Num dia desses aí assisti mais uma
vez ao filme “Avatar”, de James Cameron. Como sou apaixonada por ficção
futurística, este filme de alguns anos atrás atendeu a todas minhas
expectativas, pudera, foi um estouro de bilheteria e mais um sucesso do
talentoso produtor. Combinando tecnologia e natureza, o resultado obtido foi
uma explosão de beleza e sensibilidade até para os que não gostam deste tipo de
filme. Mas venhamos e convenhamos, quem não gostaria de viver em Pandora, com
suas montanhas flutuantes e formas de vida que brilham no escuro? Ou em
Pasárgada de Manuel Bandeira, onde se é “amigo do rei”, pretendendo fazer um
ousado paralelo. Afinal, quem não gostaria de pelo menos de vez em quando, ausentar-se
de si mesmo para, contraditoriamente, não deixando de ser o próprio, poder
realizar ousados e secretos desejos e o que é melhor – desembaraçando-se de
peias que atravancam o que na imaginação é possível e no real não o é?
No filme acontece o seguinte: ao
tempo em que o protagonista dorme ou entra em uma espécie de coma profundo,
ausenta-se do próprio corpo e passa a ocupar um novo invólucro ou ainda um
avatar criado, saudável e perfeito, uma experiência maravilhosa para Jake Sully
que, sendo paraplégico, consegue andar, correr, sentir o contato dos pés com a
terra e realizar proezas incríveis como voar. Este avatar ocupado por Jake traz
para ele a liberdade perdida, a autonomia sonhada. Avatar, vocábulo originário
do sânscrito, significa a “descida do céu à terra”, reencarnação de um deus num
ser humano, proporcionando uma liberdade poderosa e divina, que possibilita à
pessoa existir sem as amarras que aprisionam tanto o corpo como a mente. Pois
é, de vez em quando, até que não seria má ideia, quero dizer, tirar férias da
gente mesmo, principalmente nos aborrecimentos, nas doenças, nas carências, nas
impossibilidades, e poder voar como um pássaro liberto.
A experiência é fascinante e
tentadora. Já pensaram? As mulheres obsecadas por um corpo perfeito ou pela
juventude perdida correriam em busca de avatares nos moldes de La Bündchen ou
de outras belíssimas, os criminosos poderiam se esconder em outros corpos e
noutros lugares. Cansados dos problemas, das doenças que fazem doer o corpo e a
alma, ou mesmo cansados da mesmice dos dias, aí dormimos, vestimos outro corpo
e vamos viver em outros cantos com outras gentes, porém com outros novos
problemas, o que dá no mesmo. Faz-me lembrar o caso de uma senhora que recebeu
um exame trocado em que acusava uma doença.

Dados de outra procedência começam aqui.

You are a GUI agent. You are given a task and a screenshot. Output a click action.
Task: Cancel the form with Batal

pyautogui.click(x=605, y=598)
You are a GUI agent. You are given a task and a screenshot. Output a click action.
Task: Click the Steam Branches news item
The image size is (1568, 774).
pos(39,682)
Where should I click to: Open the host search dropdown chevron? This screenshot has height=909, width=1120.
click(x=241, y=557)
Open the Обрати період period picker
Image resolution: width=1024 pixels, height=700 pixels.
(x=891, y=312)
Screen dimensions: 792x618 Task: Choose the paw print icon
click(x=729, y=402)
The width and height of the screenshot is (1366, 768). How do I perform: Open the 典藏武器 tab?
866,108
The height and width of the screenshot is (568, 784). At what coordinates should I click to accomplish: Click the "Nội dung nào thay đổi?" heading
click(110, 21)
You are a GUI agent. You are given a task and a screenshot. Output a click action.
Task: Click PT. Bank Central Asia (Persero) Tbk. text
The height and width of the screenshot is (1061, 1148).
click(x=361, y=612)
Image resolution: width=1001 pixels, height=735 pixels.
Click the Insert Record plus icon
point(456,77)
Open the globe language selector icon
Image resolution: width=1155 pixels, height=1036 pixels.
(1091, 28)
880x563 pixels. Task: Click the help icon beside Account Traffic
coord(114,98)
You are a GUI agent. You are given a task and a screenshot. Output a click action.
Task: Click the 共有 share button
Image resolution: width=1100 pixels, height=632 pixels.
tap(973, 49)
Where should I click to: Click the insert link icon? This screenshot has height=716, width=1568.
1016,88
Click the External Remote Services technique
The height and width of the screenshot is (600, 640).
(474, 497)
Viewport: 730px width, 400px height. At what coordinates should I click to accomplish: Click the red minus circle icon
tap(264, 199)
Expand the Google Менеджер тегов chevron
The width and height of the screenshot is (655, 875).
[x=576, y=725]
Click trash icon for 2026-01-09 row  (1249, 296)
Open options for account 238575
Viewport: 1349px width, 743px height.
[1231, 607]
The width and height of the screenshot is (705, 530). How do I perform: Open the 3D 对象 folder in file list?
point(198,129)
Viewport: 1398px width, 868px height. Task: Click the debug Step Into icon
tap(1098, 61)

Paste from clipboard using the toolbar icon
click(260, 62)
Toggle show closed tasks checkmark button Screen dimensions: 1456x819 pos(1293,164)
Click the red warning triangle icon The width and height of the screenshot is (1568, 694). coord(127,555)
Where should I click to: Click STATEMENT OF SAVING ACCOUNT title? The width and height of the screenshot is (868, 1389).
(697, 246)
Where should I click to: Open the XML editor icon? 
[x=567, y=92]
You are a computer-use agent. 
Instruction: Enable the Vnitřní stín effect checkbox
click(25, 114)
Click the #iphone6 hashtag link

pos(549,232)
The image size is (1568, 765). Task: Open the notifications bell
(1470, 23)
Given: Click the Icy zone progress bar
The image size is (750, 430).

Ela, bem humorada, disse: “acho que
vou ficar com este exame mesmo, vai que o meu está pior ...” Ou ainda aquilo
que costumam dizer que se a gente pudesse levar nossa cruz e depositar em um
monte cheio de cruzes, acabaríamos por pegar a nossa de volta, pois não
sabíamos que as dos outros eram bem piores.
Outros filmes também abordaram este
tema, como “Os substitutos” com Bruce Willis no papel principal. As pessoas
fugiam de seus problemas, abandonavam a vida real por uma realidade virtual.
Utilizavam belos robôs para os substituírem, até descobrirem que a máquina
também tem seus defeitos. Este filme foi considerado medíocre pela crítica, mas
a vale a reflexão sobre o tema.
Bem, avatares à parte, pois ficção é
ficção, pelo menos por enquanto, temos que contar mesmo é com nosso próprio
corpo e alma. Posto isso, como diz Elika Takimoto, tratemos muito bem deles.
Resta-nos viver como humanos que somos, procurar a conformidade e alegria que
podem nos levar a amar ao próximo como a nós mesmos, numa luta que nunca
deixará de ser nobre e digna, num mundo que sempre será “muito misturado”,
expressão usada por Riobaldo, personagem do “Grande Sertão Veredas”, de Guimarães
Rosa. Inconformado, Riobaldo queria que o “bom fosse bom” e o “ruim, ruim”,
coisa difícil de compreender e mais difícil ainda de separar, pois ninguém é
totalmente mau, nem totalmente bom. Para viver, “carece de ter coragem” e
apesar de todos os pesares, ainda é bom ser a gente mesmo!